Olhemos para além da relação entre governos. Nesse mesmo prazo de dois anos, os EUA continuaram sendo o maior investidor estrangeiro individual no Brasil e pela primeira vez o investimento estrangeiro brasileiro nos EUA ultrapassou os investimentos dos EUA no Brasil. Na área rural do Colorado e em St Louis, no Missouri, o português é hoje uma língua franca, tendo a JBS e a AmBev, respectivamente, investido pesado nessas comunidades. Com o crescimento do investimento brasileiro nos EUA, aumentou, nos EUA, a apreciação da música, cultura e gastronomia brasileiras. As supermodelos brasileiras têm se casado com nossos astros dos esportes. Em resumo, embora nossa relação bilateral oficial possa ter tido uns anos atritados, há aspectos para otimismo e nossos setores empresariais e nossos povos se aproximaram.

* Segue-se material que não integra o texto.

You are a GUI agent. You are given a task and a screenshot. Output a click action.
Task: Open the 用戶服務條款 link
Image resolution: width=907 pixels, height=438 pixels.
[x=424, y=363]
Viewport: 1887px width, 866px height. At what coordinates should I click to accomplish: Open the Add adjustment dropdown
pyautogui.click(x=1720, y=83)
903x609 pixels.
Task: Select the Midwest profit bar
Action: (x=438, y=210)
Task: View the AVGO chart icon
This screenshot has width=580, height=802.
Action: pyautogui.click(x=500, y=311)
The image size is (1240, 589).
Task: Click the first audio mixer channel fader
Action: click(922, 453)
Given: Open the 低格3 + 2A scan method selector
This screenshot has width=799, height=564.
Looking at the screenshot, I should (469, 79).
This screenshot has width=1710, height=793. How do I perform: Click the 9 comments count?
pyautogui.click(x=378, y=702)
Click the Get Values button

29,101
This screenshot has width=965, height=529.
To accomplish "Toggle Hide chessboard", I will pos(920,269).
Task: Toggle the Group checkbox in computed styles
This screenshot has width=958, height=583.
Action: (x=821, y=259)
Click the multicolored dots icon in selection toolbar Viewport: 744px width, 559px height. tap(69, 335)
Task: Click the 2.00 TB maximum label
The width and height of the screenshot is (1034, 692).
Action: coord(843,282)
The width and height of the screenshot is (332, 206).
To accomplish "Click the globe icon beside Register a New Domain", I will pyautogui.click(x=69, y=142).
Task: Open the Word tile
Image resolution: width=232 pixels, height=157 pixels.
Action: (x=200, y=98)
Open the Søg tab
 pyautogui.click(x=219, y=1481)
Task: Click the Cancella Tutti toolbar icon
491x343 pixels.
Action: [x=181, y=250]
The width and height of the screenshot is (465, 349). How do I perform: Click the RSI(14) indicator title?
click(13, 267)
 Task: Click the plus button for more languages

Com a proximidade de um novo governo no Brasil, surgiram novas oportunidades. Sim, o governo Rousseff vai manter grande parte da orientação do governo Lula, e até mesmo alguns dos membros do mesmo ministério, como Guido Mantega, nas Finanças - em evidência por suas advertências sobre "guerra cambial". Todavia, em relações diplomáticas, progressos significativos pode ser feito com pequenas aberturas. O convite pessoal do presidente Obama para que a presidente eleita viaje a Washington para um encontro reservado, e não para apenas mais uma informalidade, é uma sinalização importante.

Mais importante ainda é o fato de os EUA realmente compreenderem a importância do Brasil para os assuntos regionais e mundiais. Em outras palavras, para compreender direito o mundo, os EUA têm de compreender direito o Brasil. Ao oferecer um encontro privado e pessoal, o presidente Barack Obama está sinalizando de uma maneira séria que quer estabelecer uma parceria construtiva e melhorada com o Brasil como uma potência emergida - e não emergente.

Na minha opinião, muitos dos descompassos da relação bilateral durante os dois primeiros anos do governo do presidente Obama estão relacionados com a transição do Brasil e dos EUA para a nova ordem mundial. Por seu lado, o Brasil vem encontrando o seu caminho preferido como potência emergida, com plenos de direitos e responsabilidades na cena política e econômica mundial. Ao mesmo tempo, os EUA vêm se ajustando à melhor forma de relacionar-se com um Brasil emergido.

Com um novo nível de profundidade, ambas as partes parecem reconhecer os limites e as oportunidades inerentes à nossa relações bilaterais. Raramente concordaremos em tudo, mas temos de manter nossas consultas íntimas - com dedicação pragmática à democracia, justiça, direitos humanos e paz - principalmente. Não será um único encontro que mudará o mundo. Mas o presidente Obama está sabiamente oferecendo sua mão aberta à presidente eleita Dilma Rousseff em um espírito de parceria. Esperemos que esse encontro possa ser o primeiro dia do resto da nossa relação - um relacionamento onde os EUA não esperam necessariamente que o Brasil vá seguir seu exemplo, mas onde o Brasil não temerá seguir orgulhosamente os EUA quando for o caso - e vice-versa. Há muito em jogo na geopolítica do mundo e entre os nossos países, economicamente, para não tirar o máximo proveito dessa oportunidade.